The data warehouse enables enterprise-level analysis and reporting commonly used for decision support. The data warehouse system includes data from different data sources. Data are typically extracted from different sources and then transformed and integrated several times before being stored in a central repository.
The extraction and transformation processes are different both in theory and across different solution providers. Some are common, and others are hand-built solutions tailored to the user’s transformation and reporting requirements solutions.
Most research on data integration focuses on this area, i.e., data transformation. Since data in the data warehouse undergo complex transformation processes, often at several different levels and stages, it is very important to ensure the quality of the data in the data warehouse. This blog aims to examine and compare existing approaches for tracking data provenance, a solution specially tailored to data warehouse architecture.
Data Warehouse Architecture
Data storage is the process of extracting, transforming and loading data into a data warehouse for reporting and analysis. A Data warehouse consists of two main components, namely data collection, integration and storage, and the second is maintenance, reporting and analysis.

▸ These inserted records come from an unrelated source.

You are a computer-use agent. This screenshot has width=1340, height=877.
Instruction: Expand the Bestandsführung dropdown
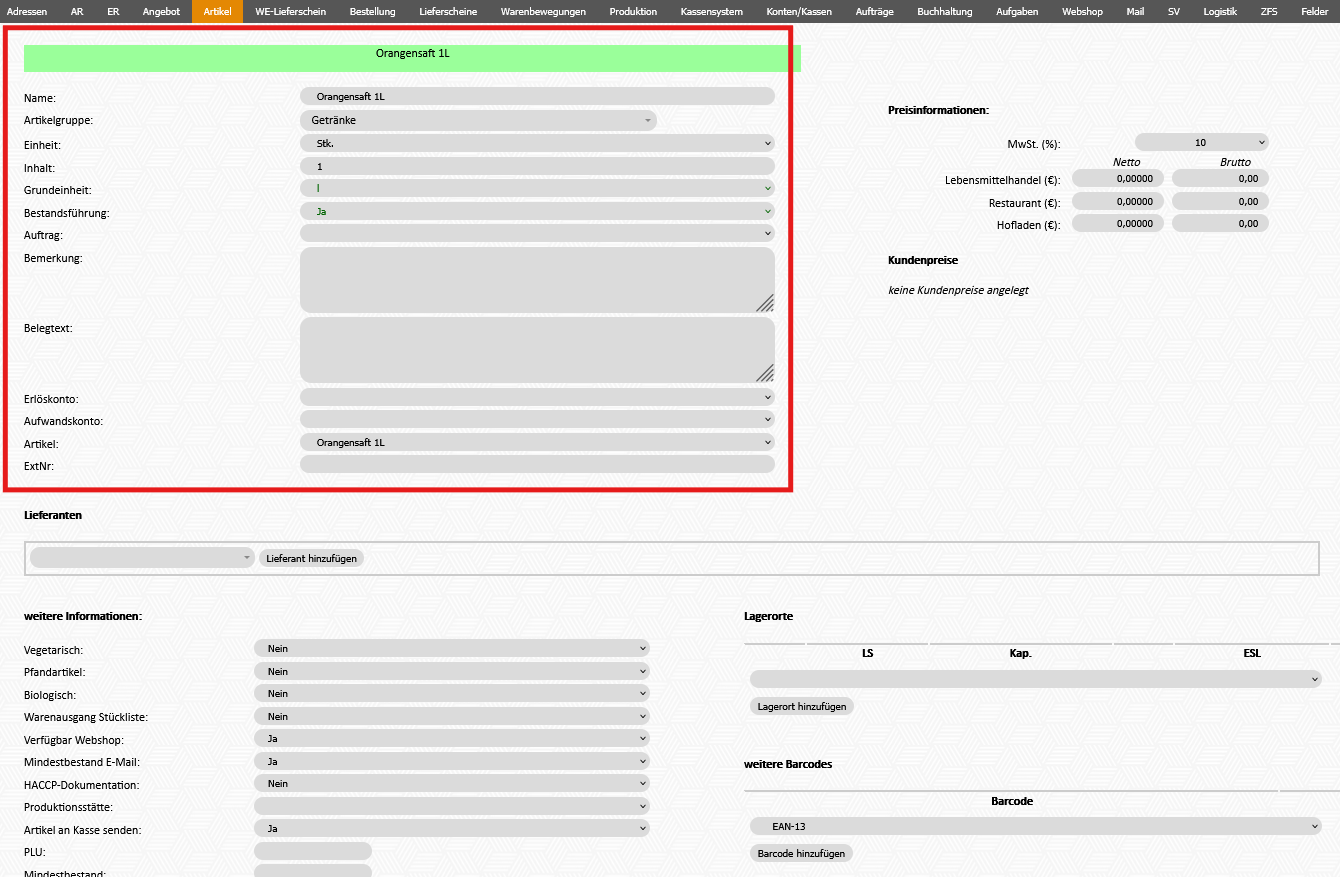coord(537,211)
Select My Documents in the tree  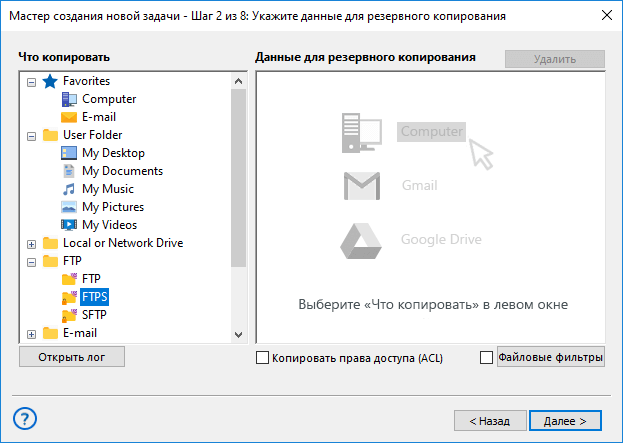click(x=122, y=171)
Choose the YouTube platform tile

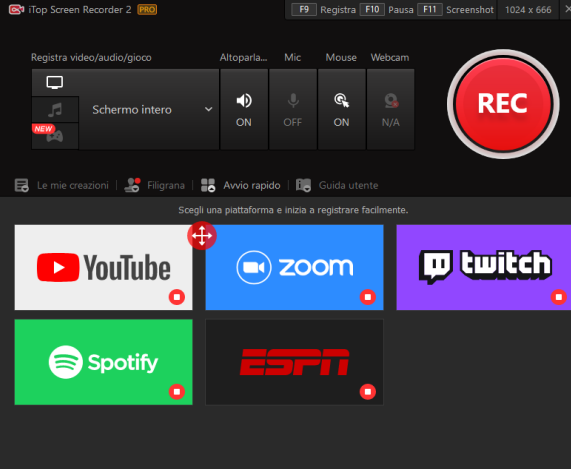103,267
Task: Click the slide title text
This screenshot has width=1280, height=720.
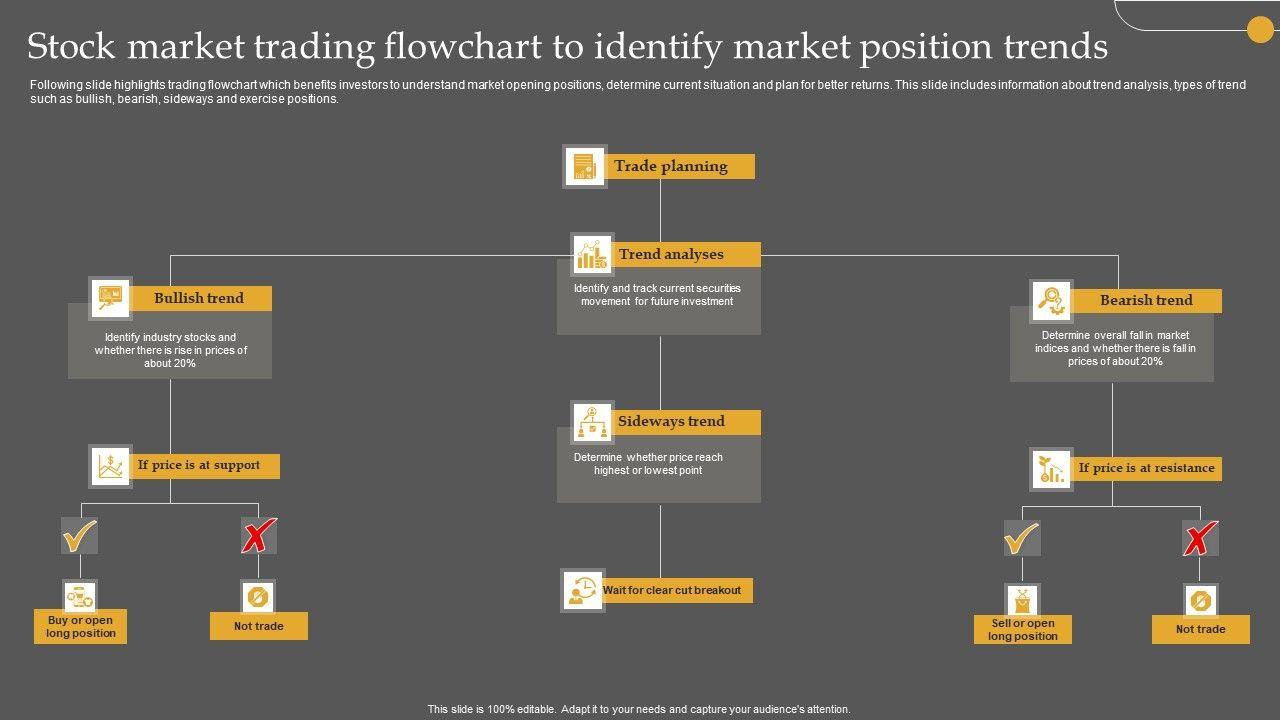Action: point(567,47)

The maintenance component is complex and involves several processes, which mainly include data extraction, transformation and loading.
Data in the data warehouse act as a focal point for data integration and as a distribution point.
Data Collection
Data collection and integration is an important process in data warehouses. Data in the data warehouse undergo a cleansing and integration process before they enter the data warehouse.
Linking data from heterogeneous and disparate sources is essential linking sources is a major challenge due to differences in nomenclature, domain definitions, identification number, etc.
Since data in the warehouse are integrated into different sources and transformed through complex processes, the original source is often obscured.
Data Transformation
Data acquisition and integration are usually part of the extraction and loading. ETL is commonly called data transformation and is a well-known process cycle inherent in the storage environment.
A typical end result of the ETL process in a storage environment is data storage in a multidimensional schema. ETL typically contains conversion programs that transform data tasks to clean, combine and summaries source data before loading it into the data warehouse.
Support
Supporting objects, processes, and data is an important administrative task in the data area. Data provenance reports play a very important role in the maintenance task in data warehouses. The overview of data provenance is very important from design to development.
A common data warehouse administration task is modifying, updating, or analyzing a particular transformation. Another common example is an administrative task to analyze the data quality loaded into the data warehouse.
This dissertation presents different approaches to maintaining data sets, which have been implemented in existing solutions.